Let $\mu_1,\mu_2,\dots$ measures on the measurable space $(E,\mathcal{E})$. Then $\mu = \sum_n \mu_n$ is a measure on $(E,\mathcal{E})$.
I want to show, that $$\mu f = \sum_n \mu_n f$$ for every positiv measurable function $f \in \mathcal{E}_+$ where $\mu f = \int_E f \, \mathrm{d}\mu$.
My strategy is to show for the function $L \colon \mathcal{E}_+ \to [0,\infty]$, $L(f)=\sum_n \mu_n f$ that the following properties hold:
- $f=0 \Rightarrow L(f) = 0$
- $f,g \in \mathcal{E}_+$, $a,b \in \mathbb{R}_+$ $\Rightarrow$ $L(af+bg)=aL(f)+bL(f)$
- $(f_k) \subset \mathcal{E}_+$, $f_k \nearrow f$ $\Rightarrow$ $L(f_k) \nearrow L(f)$
Then there exists a unique measure $\nu$ on $(E,\mathcal{E})$ such that $L(f)=\nu f$ for every $f \in \mathcal{E}_+$ and because $ \nu(B) = L(1_B) = \mu(B), \ B \in \mathcal{E} $ the statement $\nu = \mu$ is valid.

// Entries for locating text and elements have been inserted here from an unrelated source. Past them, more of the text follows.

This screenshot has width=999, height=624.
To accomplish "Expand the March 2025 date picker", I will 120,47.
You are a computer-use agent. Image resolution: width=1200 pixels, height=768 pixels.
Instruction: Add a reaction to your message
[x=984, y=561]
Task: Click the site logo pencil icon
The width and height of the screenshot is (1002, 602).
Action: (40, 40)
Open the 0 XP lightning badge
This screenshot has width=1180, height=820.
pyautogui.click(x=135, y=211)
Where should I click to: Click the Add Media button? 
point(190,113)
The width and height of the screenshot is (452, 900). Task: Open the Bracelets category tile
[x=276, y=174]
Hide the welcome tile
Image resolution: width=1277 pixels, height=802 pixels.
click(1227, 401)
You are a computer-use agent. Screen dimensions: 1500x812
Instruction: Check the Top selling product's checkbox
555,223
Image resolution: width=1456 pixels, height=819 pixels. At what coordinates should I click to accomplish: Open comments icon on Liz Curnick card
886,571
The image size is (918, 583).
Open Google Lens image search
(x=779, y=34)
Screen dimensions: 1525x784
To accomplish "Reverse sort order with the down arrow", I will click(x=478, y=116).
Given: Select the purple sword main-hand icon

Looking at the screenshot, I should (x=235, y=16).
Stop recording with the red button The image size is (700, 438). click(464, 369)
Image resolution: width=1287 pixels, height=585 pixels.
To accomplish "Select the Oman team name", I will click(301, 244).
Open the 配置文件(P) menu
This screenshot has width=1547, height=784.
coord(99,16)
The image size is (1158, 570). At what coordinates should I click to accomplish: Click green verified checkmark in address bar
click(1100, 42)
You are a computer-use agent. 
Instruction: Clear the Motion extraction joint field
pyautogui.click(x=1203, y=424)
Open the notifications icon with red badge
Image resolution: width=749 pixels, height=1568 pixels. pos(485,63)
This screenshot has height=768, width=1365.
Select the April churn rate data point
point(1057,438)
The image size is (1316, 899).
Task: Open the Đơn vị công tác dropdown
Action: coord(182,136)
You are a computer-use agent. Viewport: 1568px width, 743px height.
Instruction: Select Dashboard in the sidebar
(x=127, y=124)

My problem with this is the third point:
For every $N \in \mathbb{N}$
$$ \sup_k \sum_{n=1}^{N} \mu_n(f_k) = \sum_{n=1}^{N} \sup_k \mu_n(f_k) = \sum_{n=1}^{N} \mu_n(f) $$ from the monotone convergence theorem.
Now I wan't to interchange $\lim$ and $\sup$ like this:
$$ \sum_n \mu_n (f) = \lim_{N \to \infty}\sup_k \sum_{n=1}^{N} \mu_n(f_k)= \sup_k \lim_{N \to \infty} \sum_{n=1}^{N} \mu_n(f_k) = \sup_k \sum_{n} \mu_n(f_k) $$
Is this possible and why?
Concerning the issue with the sup, don't forget that the supremum in $k$ there is also the limit in $k$. Hence the monotone convergence theorem applies. To see this, define functions $a_{k} : \mathbb{N} \to [0,\infty]$ by \begin{equation*} a_{k}(n) = \int_{E} f_{k} \, d \mu_{n} \end{equation*} Notice that $a_{k}(n) \leq a_{k+ 1}(n) \leq \int_{E} f \, d \mu_{n}$ and $\lim_{k \to \infty} a_{k}(n) = \int_{E} f \, d \mu_{n}$. Therefore, by the monotone convergence theorem (applied to $\mathbb{N}$ with the counting measure), \begin{equation*} \lim_{k \to \infty} \sum_{n = 1}^{\infty} a_{k}(n) = \sum_{n = 1}^{\infty} \int_{E} f \, d \mu_{n}. \end{equation*}
On the other hand, one can check directly that the formula $\mu(A) = \sum_{n = 1}^{\infty} \mu_{n}(A)$ defines a measure on $\mathcal{E}$. Further, if $f$ is a simple function, then $\int_{E} f \, d \mu = \sum_{n = 1}^{\infty} f \, d \mu_{n}$ follows immediately. Arguing using the monotone convergence theorem (as above) and simple approximation, one then finds that the same identity holds when $f$ is bounded and non-negative. From there, one can generalize to arbitrary non-negative or integrable $f$.